The continuous increase in the number of new chemicals as well as the discharges of solid and liquid wastes triggered the need for simple and inexpensive bioassays for routine testing. In recent years, there has been increasing development of methods (particularly rapid tests) for testing environmental samples. This paper describes the quick toxic evaluation of a novel synthetic compound: Phosphoramidate derivative B at different concentrations (2, 4 and 8 μM) for 72 h on Paramecium aurelia. We showed that B concentrations affect the growth of Paramecium in concentration- dependent manner; also it decreases the growth rate and increases response percentage in concentration- dependent manner. The value of LC50 obtained for these protozoa was estimated at 4.9693 μM after 24 hours of exposure. The respiratory metabolism of protozoan is perturbed at three concentrations, noting that the oxygen consumption was significantly increased at high concentrations after 18 hours of exposure. The results indicate that the Paramecium toxicity assay could be used as a complementary system to rapidly elucidate the cytotoxic potential of insecticides. The major advantages associated with these tests are: inexpensive, simple, rapid and seem to be attractive alternatives to conventional bioassays

Keywords: Cytotoxic tests, growth kinetics, phosphoramidate B, Paramecium aurelia, respiratory metabolism


How to cite this article:
Houneida B, Berrebah H, Berredjem M, Djebar M R. Effect of novel phosphoramidate on growth and respiratory metabolism of Paramecium aurelia. J Nat Sc Biol Med 2012;3:48-51

How to cite this URL:
Houneida B, Berrebah H, Berredjem M, Djebar M R. Effect of novel phosphoramidate on growth and respiratory metabolism of Paramecium aurelia. J Nat Sc Biol Med [serial online] 2012 [cited 2020 Dec 5];3:48-51. Available from: http://www.jnsbm.org/text.asp?2012/3/1/48/95949


   Introduction Top


The extensive use of organophosphorus insecticides, during the past decades has led to a number of negative effects on terrestrial and aquatic organisms. Phosphoramidates (phosphoryl amides) are important organophosphorus compounds possessing variety of applications such as insecticides, fungicides and herbicides. [1] Insecticides are being used in agriculture and they are found to be more hazardous than herbicides and fungicides.

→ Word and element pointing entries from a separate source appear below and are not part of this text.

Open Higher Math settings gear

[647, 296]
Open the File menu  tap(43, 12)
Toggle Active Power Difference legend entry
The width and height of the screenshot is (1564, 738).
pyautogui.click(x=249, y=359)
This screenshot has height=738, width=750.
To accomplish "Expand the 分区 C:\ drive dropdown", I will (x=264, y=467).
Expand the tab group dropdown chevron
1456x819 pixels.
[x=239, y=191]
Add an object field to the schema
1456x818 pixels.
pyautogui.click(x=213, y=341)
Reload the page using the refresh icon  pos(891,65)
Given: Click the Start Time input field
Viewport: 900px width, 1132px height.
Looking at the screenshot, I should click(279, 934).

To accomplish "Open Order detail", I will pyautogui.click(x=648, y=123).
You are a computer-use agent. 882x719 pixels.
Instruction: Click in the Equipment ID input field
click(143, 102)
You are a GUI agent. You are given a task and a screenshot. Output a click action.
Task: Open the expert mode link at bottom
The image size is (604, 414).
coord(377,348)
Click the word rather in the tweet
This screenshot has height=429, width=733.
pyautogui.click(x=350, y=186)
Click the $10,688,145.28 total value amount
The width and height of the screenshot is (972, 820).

A number of studies were conducted on the toxicity of organophosphorus compounds like acephate on different organisms and indicated as a potent neurotoxicant. [2] It is also found to be mutagenic, [3] carcinogenic, [4] and cytotoxic. [5] Monitoring of aquatic ecosystem pollution represents one of the major activities involved in measures aimed at environmental protection.

Usage of non- targeted organisms in environmental toxicology is needed to understand the wide range of toxic effects caused by the pesticides on different organisms. [6] Fish and other aquatic biota that were commonly used as bioindicators of persistent organic pollutants [7] have been replaced in recent years successfully by ciliates. [8] Protozoan cells are often used as bioindicators of chemical pollution, especially in aqueous environment. The application of unicellular organisms to study the toxic effects of pesticides from contaminated wastewater is relatively new throughout the world. Hence, in the present paper, we have studied the toxic impacts of novel synthetic compound: phosphoramidate derivative B on Paramecium aurelia with special emphasis on respiratory metabolism, cells numbers and growth rate.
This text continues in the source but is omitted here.